Exercise
From the records below, output exactly the lines starting at the line with "The width and height of the screenshot is (1566, 784)." and ending at the line with "This screenshot has width=880, height=463.", both of them included, but no pictures.
================
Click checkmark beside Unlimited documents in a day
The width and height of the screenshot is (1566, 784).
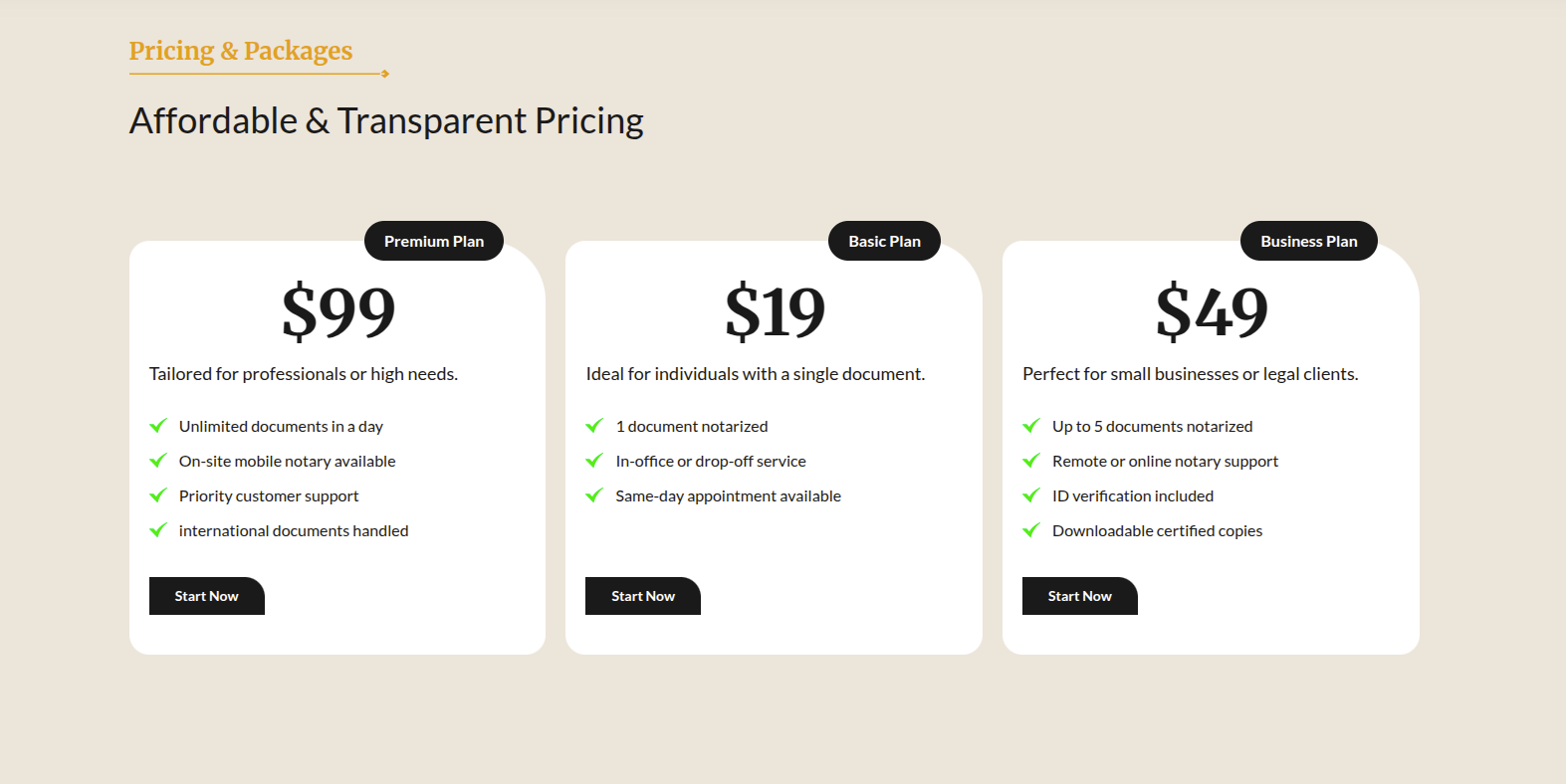pyautogui.click(x=158, y=426)
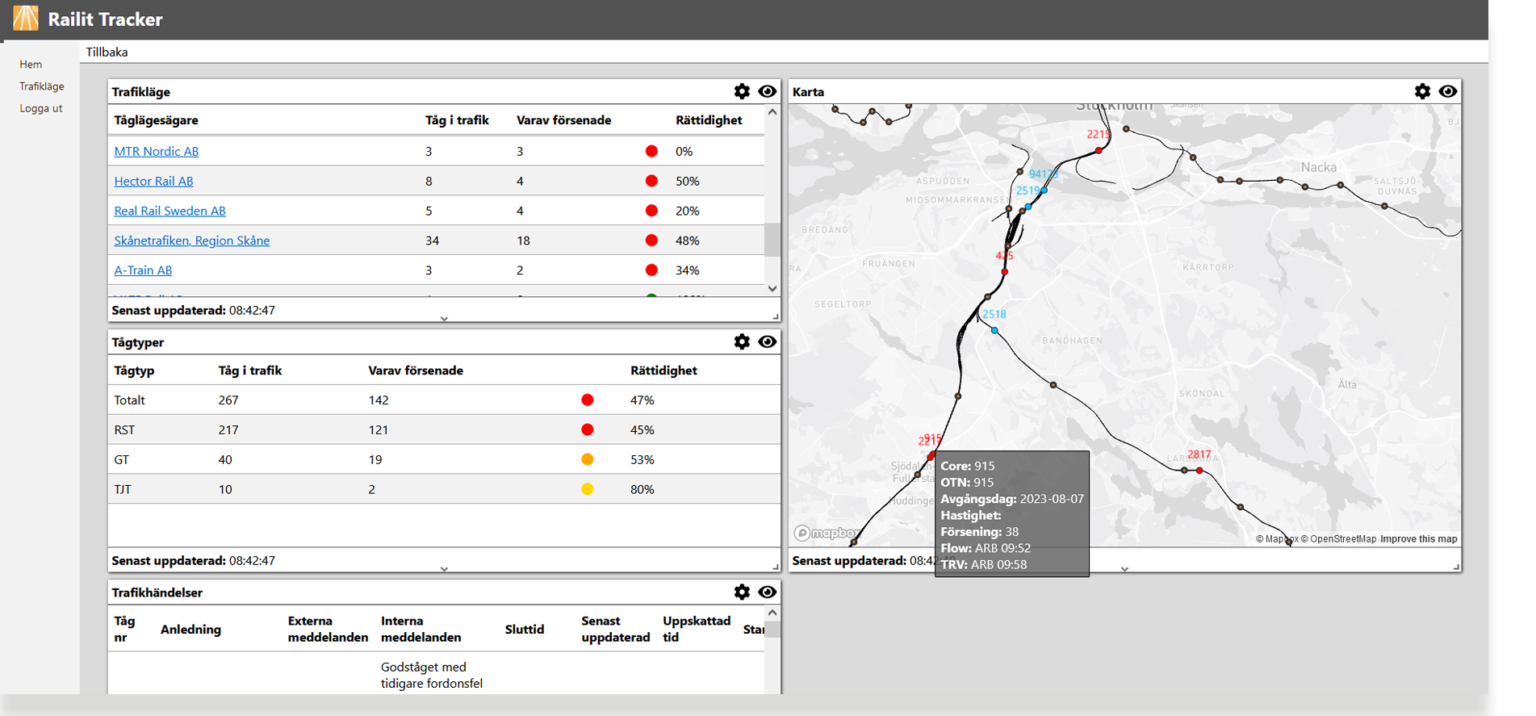Select red train marker 2817 on map
This screenshot has height=716, width=1536.
[x=1198, y=468]
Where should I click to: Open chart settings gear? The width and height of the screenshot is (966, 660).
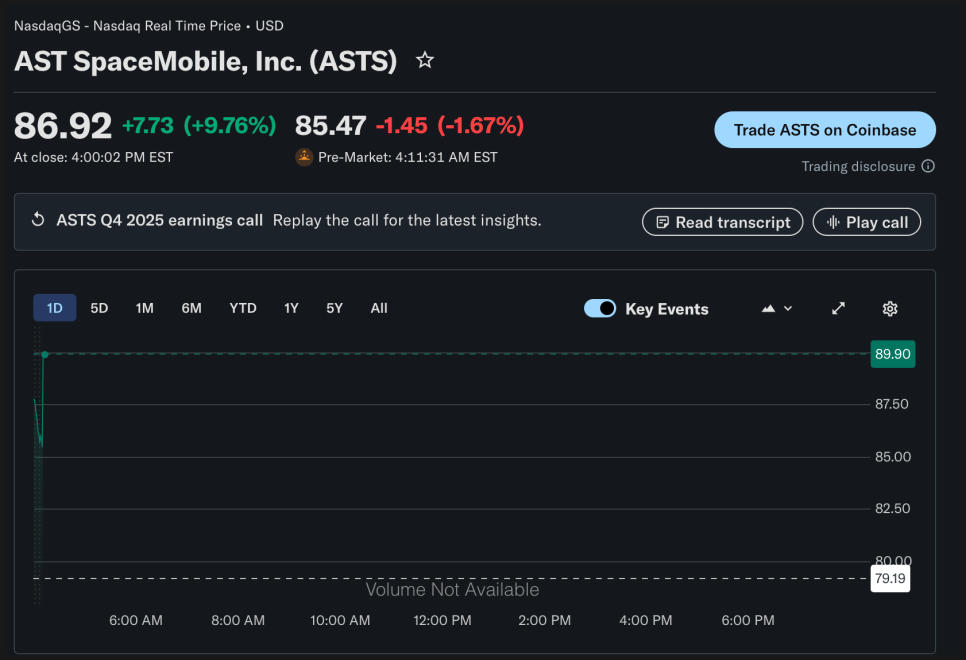890,309
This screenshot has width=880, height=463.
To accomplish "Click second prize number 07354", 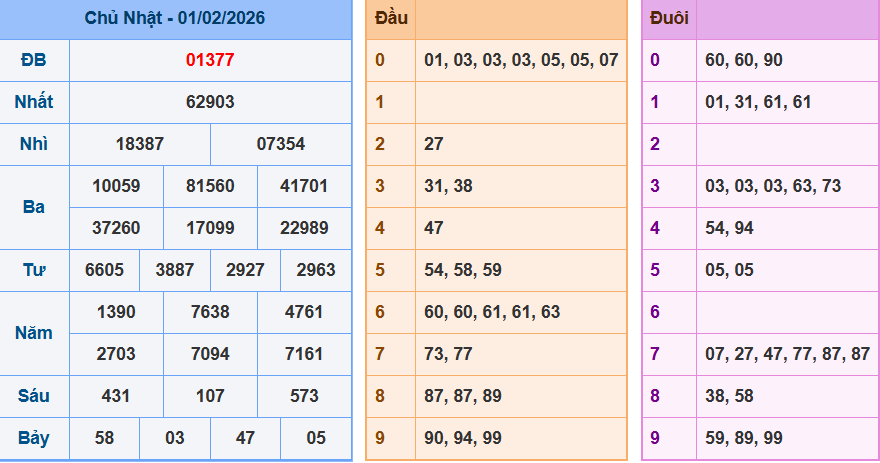I will coord(281,144).
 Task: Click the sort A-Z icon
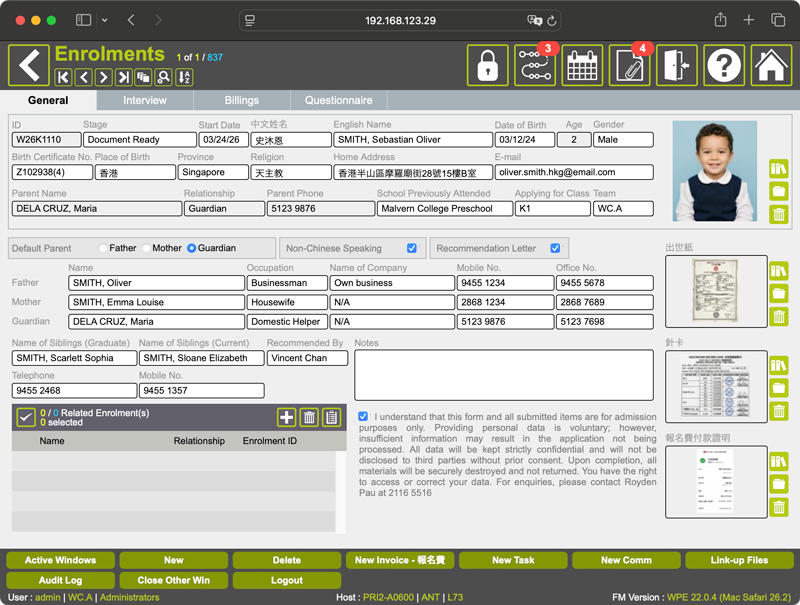point(184,77)
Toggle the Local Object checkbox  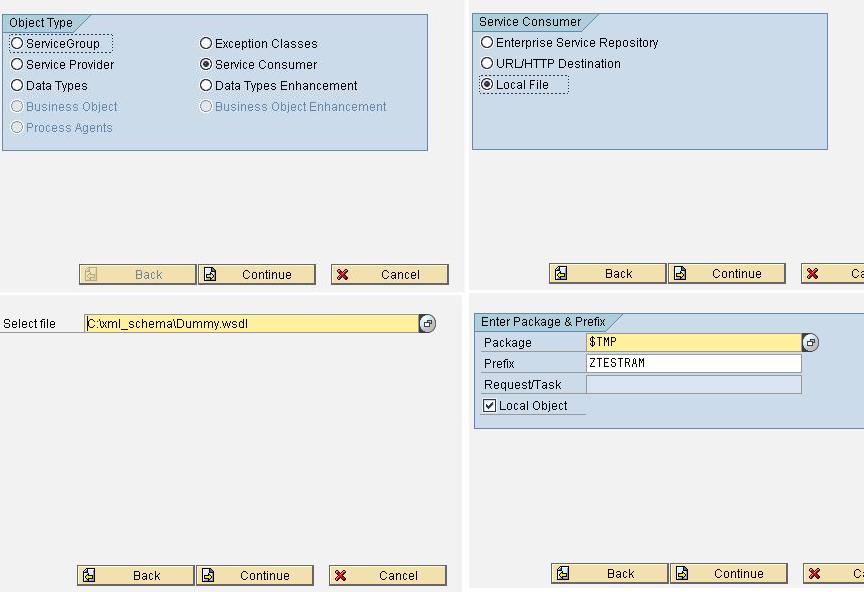[x=490, y=406]
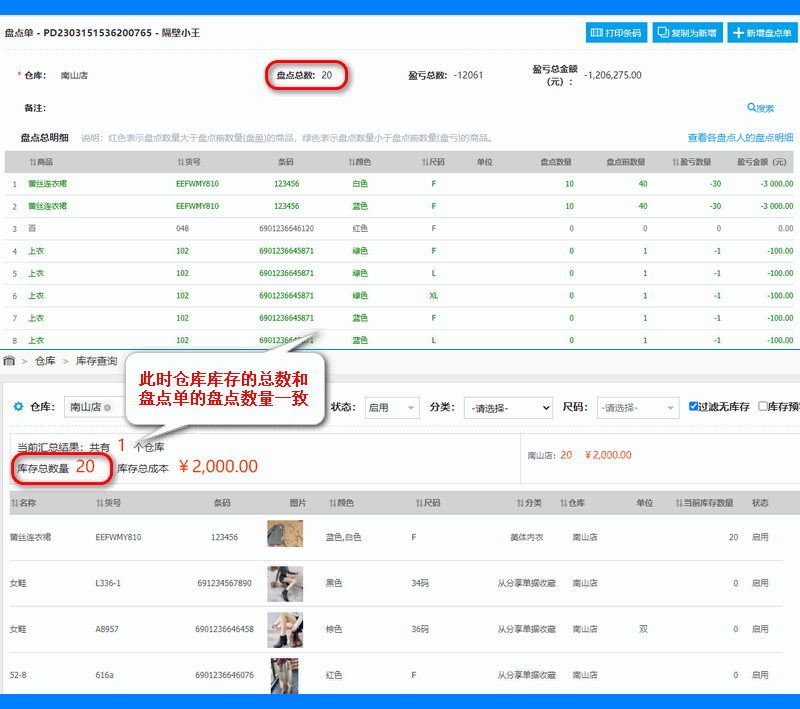Sort by 盈亏数量 column header
Viewport: 800px width, 709px height.
click(691, 162)
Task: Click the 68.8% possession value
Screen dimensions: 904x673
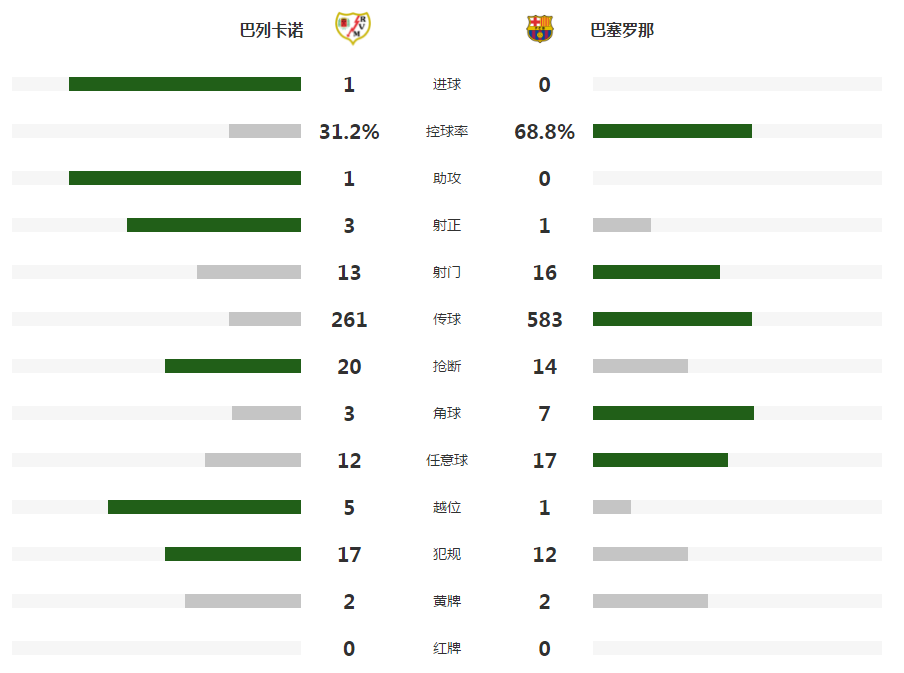Action: coord(544,132)
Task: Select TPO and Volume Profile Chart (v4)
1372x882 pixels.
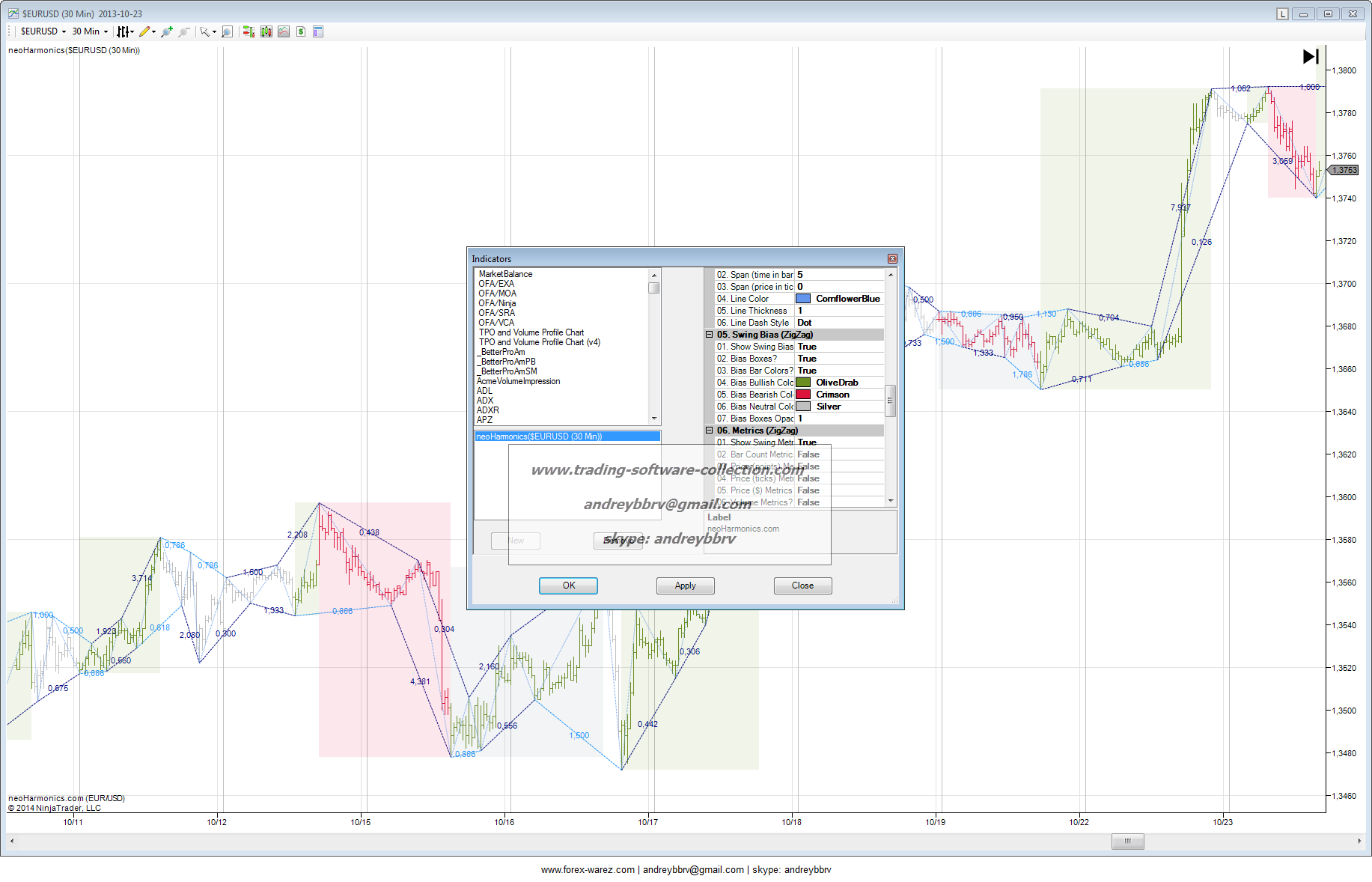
================
Written answer
The width and height of the screenshot is (1566, 784).
pyautogui.click(x=158, y=426)
Select red train marker 2817 on map
This screenshot has height=716, width=1536.
[x=1198, y=468]
Where should I click to: Open chart settings gear? The width and height of the screenshot is (966, 660).
890,309
This screenshot has width=880, height=463.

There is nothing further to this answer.